Coprosma pilosa
- Conservation status: Endangered (EPBC Act)

Scientific classification
- Kingdom: Plantae
- Clade: Embryophytes
- Clade: Tracheophytes
- Clade: Spermatophytes
- Clade: Angiosperms
- Clade: Eudicots
- Clade: Asterids
- Order: Gentianales
- Family: Rubiaceae
- Genus: Coprosma
- Species: C. pilosa
- Binomial name: Coprosma pilosa Endl.

= Coprosma pilosa =

- Authority: Endl.
- Conservation status: EN

Species of flowering plant in the coffee family

Coprosma pilosa, also known as mountain coprosma, is a flowering plant in the coffee family. It is endemic to the Australian external territory of Norfolk Island in the south-west Pacific Ocean. It was originally described in 1833 by Austrian botanist Stephan Endlicher.

==Description==
The species grows as a shrub or small tree up to 6 m in height.

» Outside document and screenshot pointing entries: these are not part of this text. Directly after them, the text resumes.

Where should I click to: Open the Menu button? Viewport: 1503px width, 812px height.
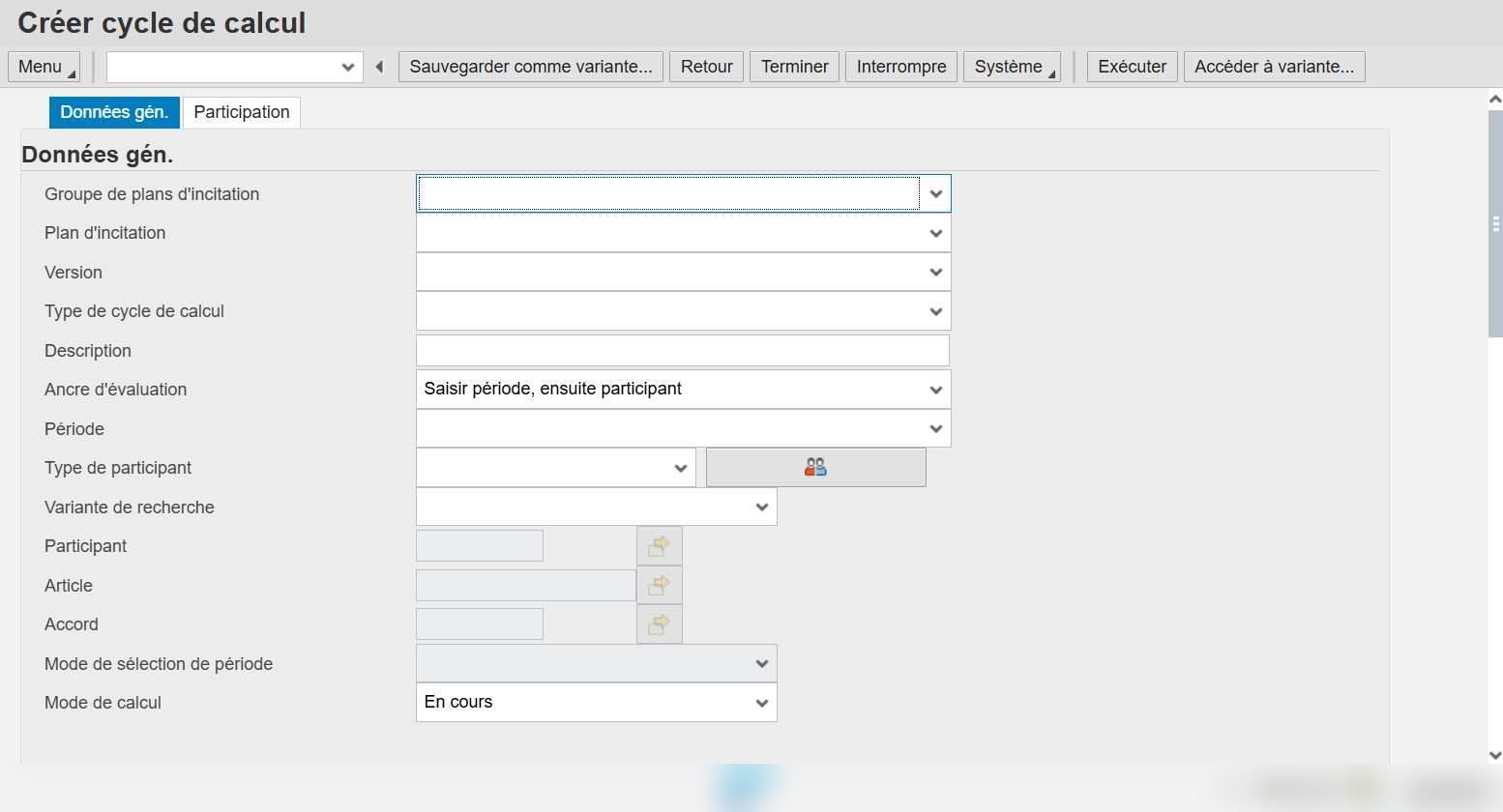[x=44, y=67]
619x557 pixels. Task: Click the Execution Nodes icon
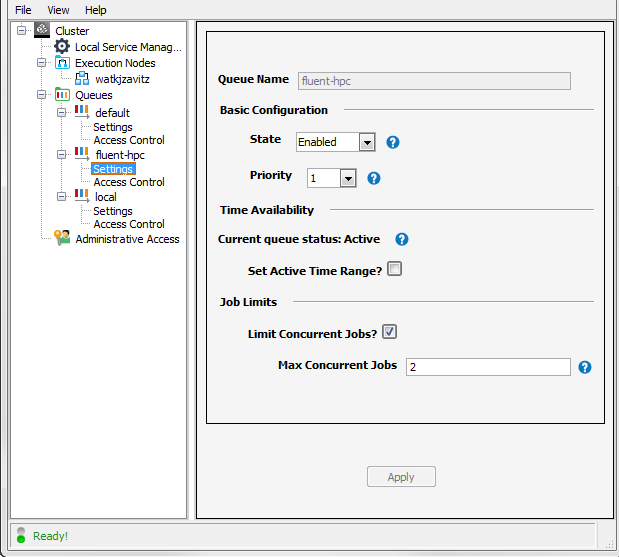pos(62,63)
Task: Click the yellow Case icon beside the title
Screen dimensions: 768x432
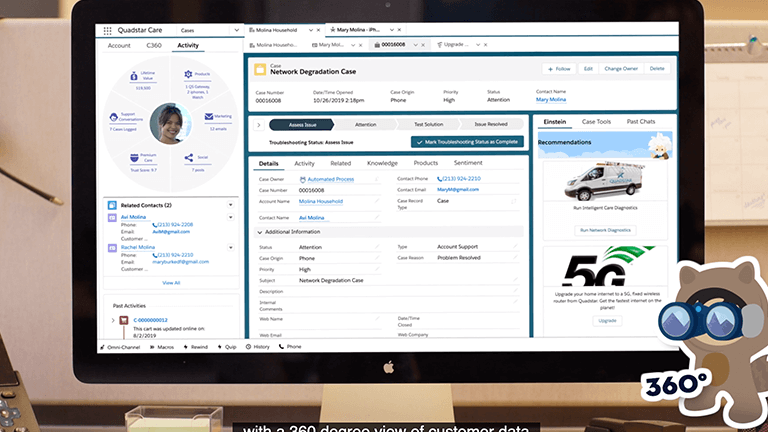Action: (x=260, y=70)
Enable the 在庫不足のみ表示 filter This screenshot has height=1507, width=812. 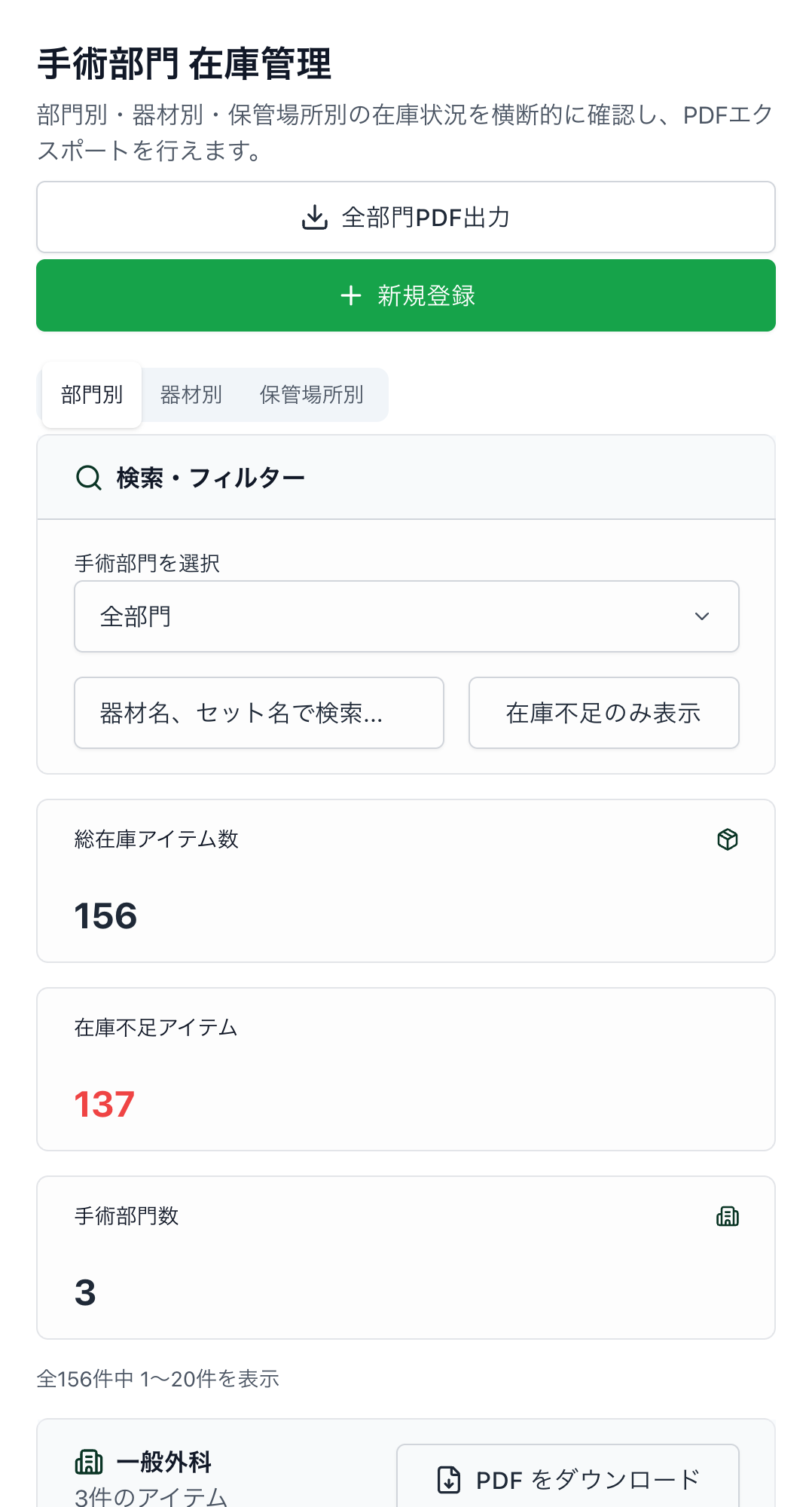point(603,713)
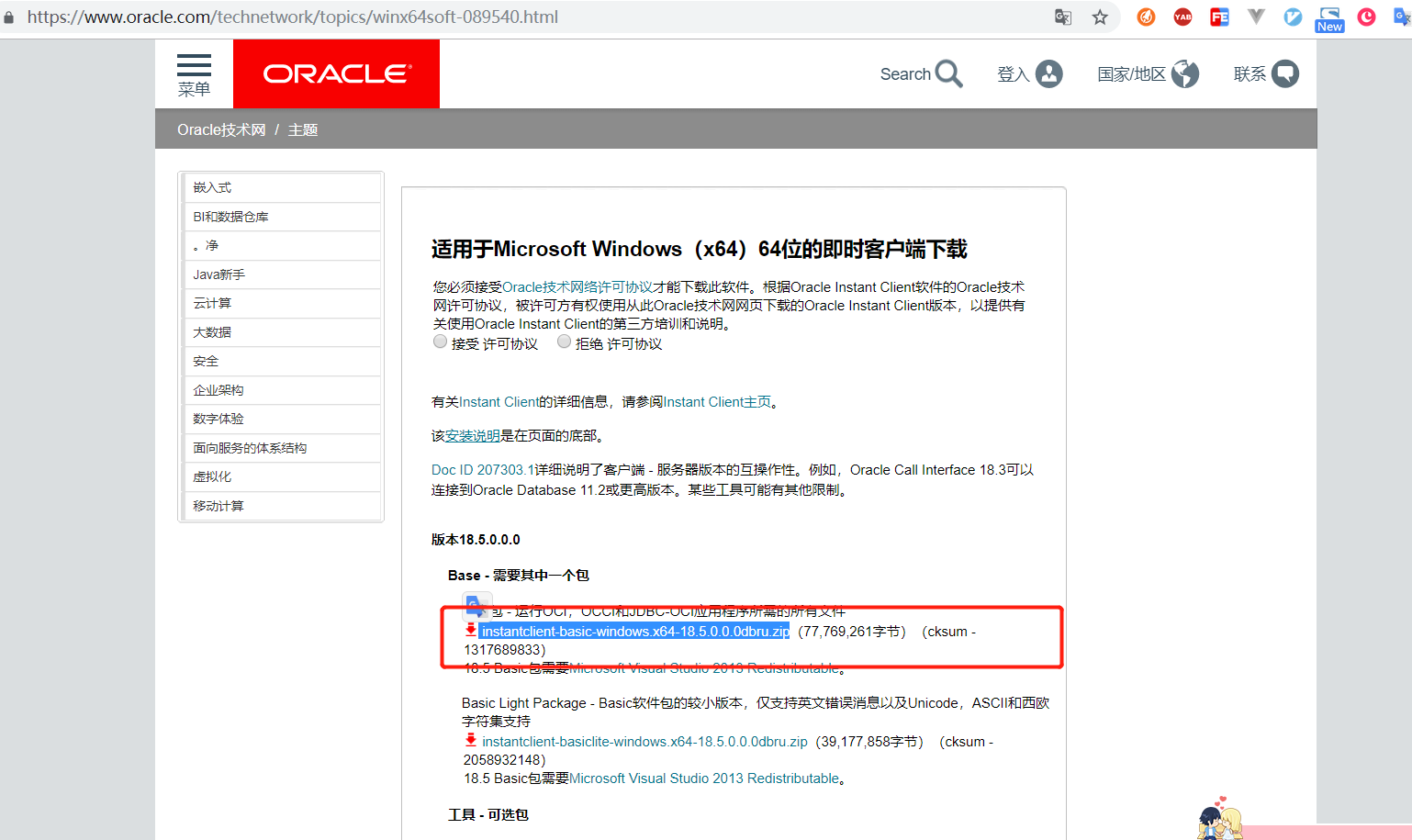1412x840 pixels.
Task: Open the hamburger 菜单 button
Action: pyautogui.click(x=194, y=66)
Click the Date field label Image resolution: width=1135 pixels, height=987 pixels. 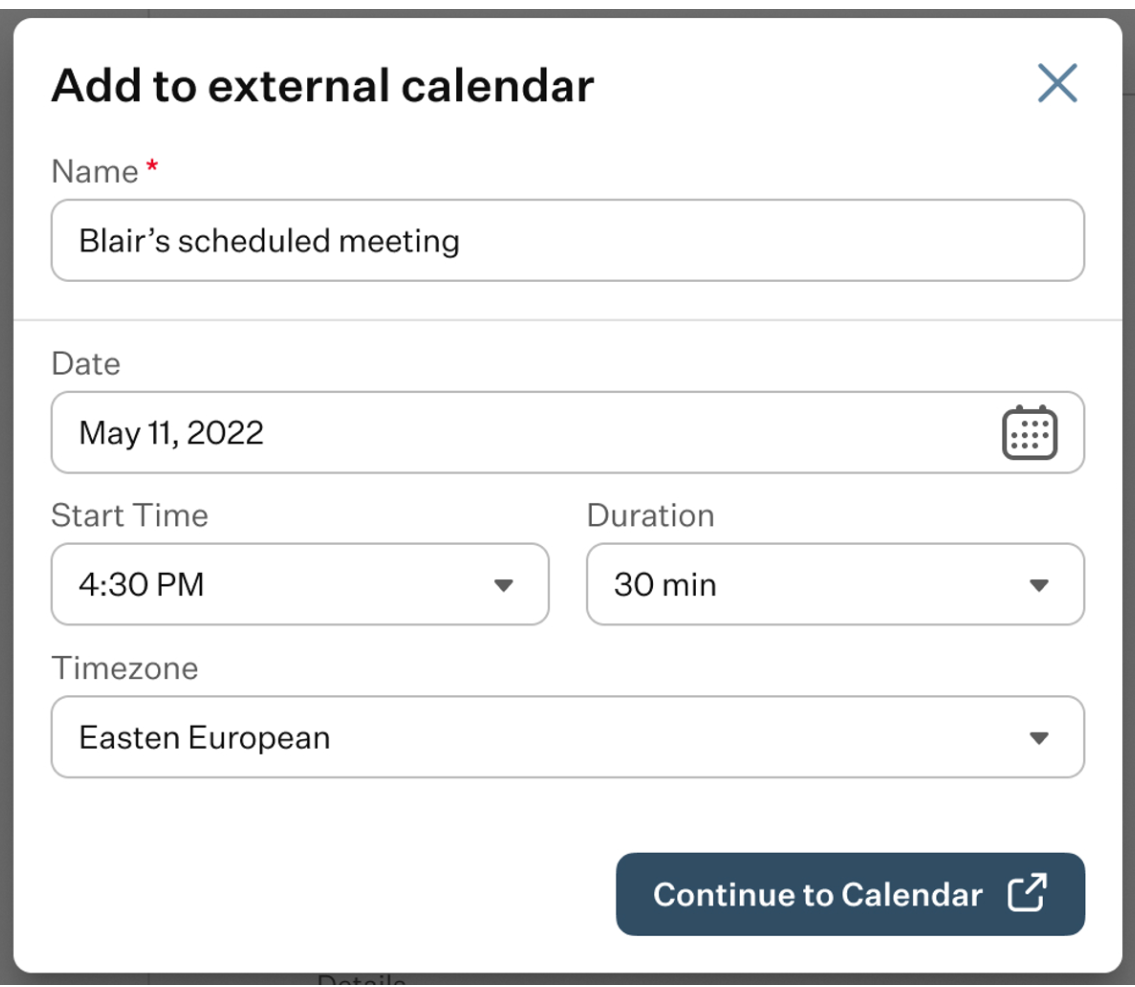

It has dark green hairy leaves, small green flowers, and cone-shaped, dark bluish-purple fruits. The plants are dioecious, with wind-pollinated flowers and bird-dispersed seeds.

==Distribution and habitat==
The trees occur in moist upland hardwood forest and pine-hardwood ridge forest, at the higher levels of the Norfolk Island National Park. The species conservation status has been assessed as Endangered.